Era una soleada tarde de verano y la pequeña había dormido su siesta en el jardín, sobre la manta extendida a la sombra. Al despertar, miró las frondosas ramas en lo alto, se levantó y sus brazos, muy abiertos, rodearon el tronco. Sonrió con la carita pegada a la corteza, como si el árbol le estuviera susurrando algo al oído y después, un secreto salió de sus labios. Estaban conversando.

La madre presenció ese primer abrazo y reconoció el don. Supo que la niña crecería unida a ese árbol y que la atracción sería tan fuerte como la que ella misma sentía hacia la lluvia. Tan irresistible que mientras los demás se ponían a cubierto, ella corría a empaparse, danzaba bajo el agua, dejando que se mojara su pelo, la cara… De niña, salía al jardín a columpiarse cuando llovía. Y cuanto más impulso se daba, con más fuerza el agua chocaba contra ella y más le gustaba. Y si abría la boca, hasta podía saborearla. Había sido su propia madre quien había mandado colocar aquel columpio, porque entendió que había heredado el don. El mismo que, a su vez, ella sentía hacia el viento. La había visto muchas veces, en pleno vendaval, de cara, con la cabeza echada hacia atrás y como deseando volar.

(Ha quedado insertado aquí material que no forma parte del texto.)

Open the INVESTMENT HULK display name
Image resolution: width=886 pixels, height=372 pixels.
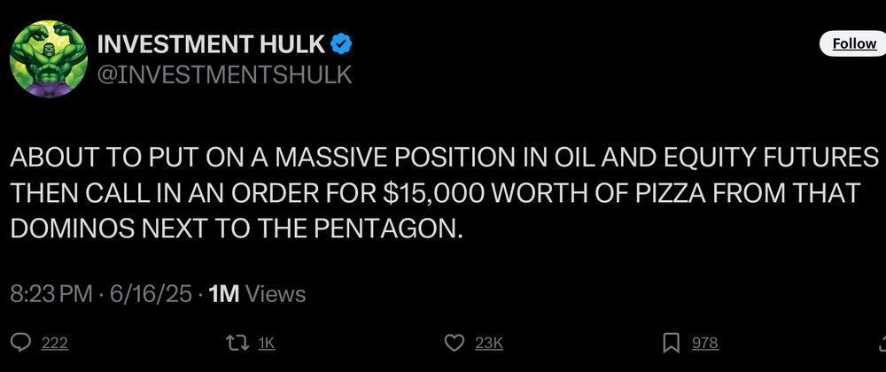[x=210, y=45]
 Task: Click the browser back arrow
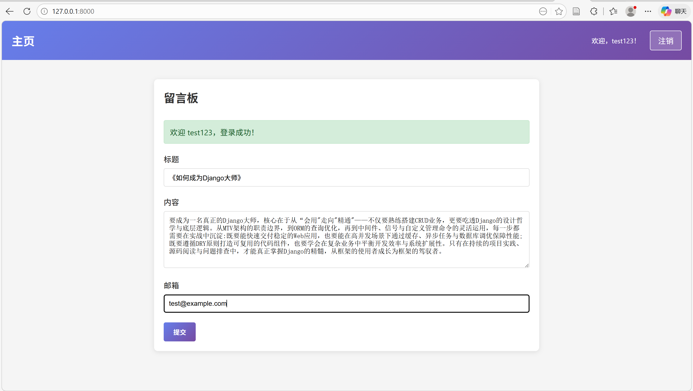[x=10, y=11]
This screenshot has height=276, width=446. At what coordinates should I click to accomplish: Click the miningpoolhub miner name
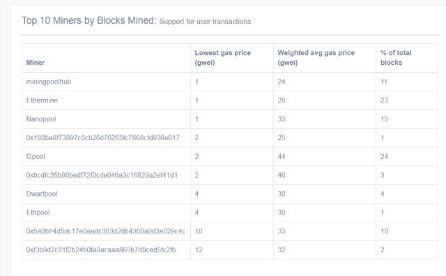tap(49, 82)

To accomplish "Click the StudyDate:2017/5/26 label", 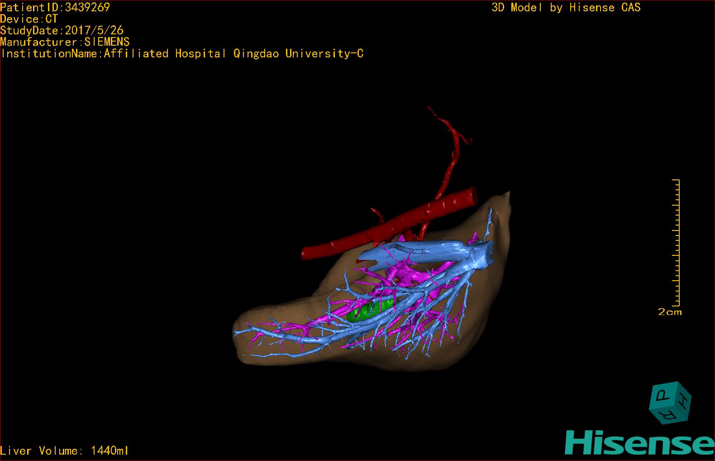I will 62,31.
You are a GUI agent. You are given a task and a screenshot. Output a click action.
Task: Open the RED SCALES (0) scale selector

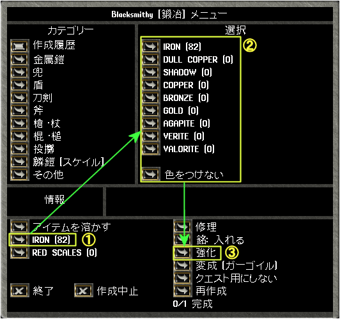(x=20, y=253)
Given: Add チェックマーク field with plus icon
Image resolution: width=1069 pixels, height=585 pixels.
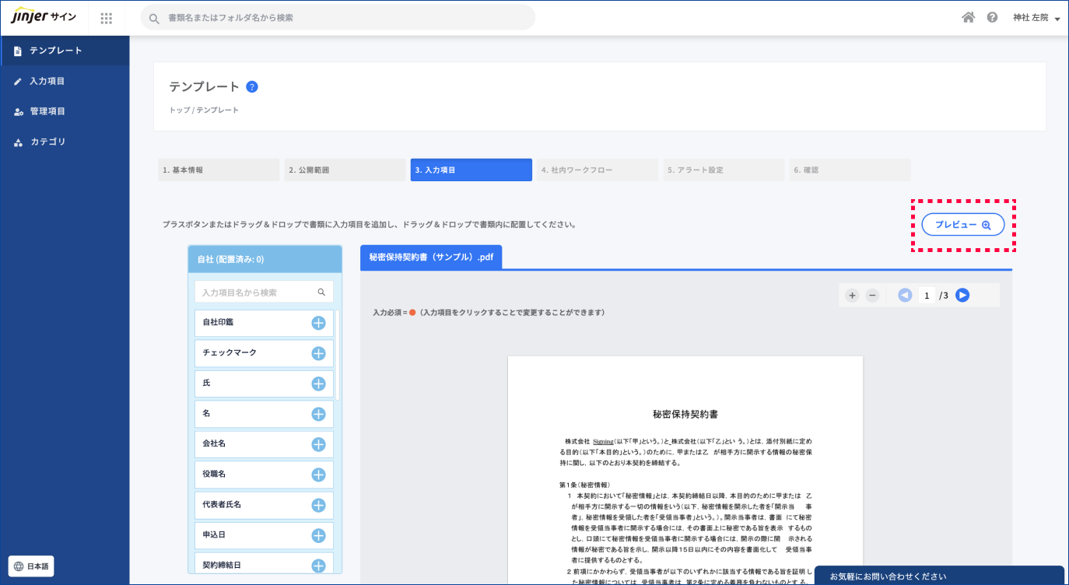Looking at the screenshot, I should coord(318,353).
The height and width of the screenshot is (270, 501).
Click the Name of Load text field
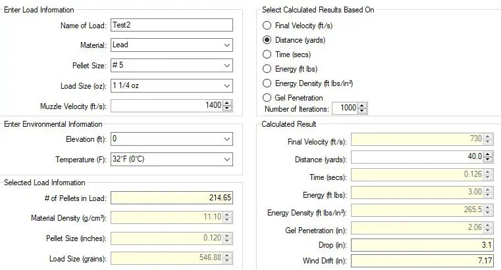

Aquella tarde de verano su hija, con solo dos años, se unió a ellas en esa especial conexión con la naturaleza, que solo se transmitía a las mujeres de la familia. No sabía por qué, pero era así desde hacía generaciones. Algún día llegaría el momento de explicárselo, como lo hizo su madre con ella, como con ella lo hizo la abuela. El momento de contarle también que fue concebida bajo ese árbol que tanto amaba. Y que ella, su madre, adoraba la lluvia porque sus abuelos se unieron en una noche de tormenta. Y que la abuela, a su vez, fue engendrada mientras el viento que llegaba de otro continente mecía a sus bisabuelos en el mar. Que éste parecía ser el origen del don. Que tener un don no convertía a las mujeres de la familia en locas; simplemente las hacía distintas.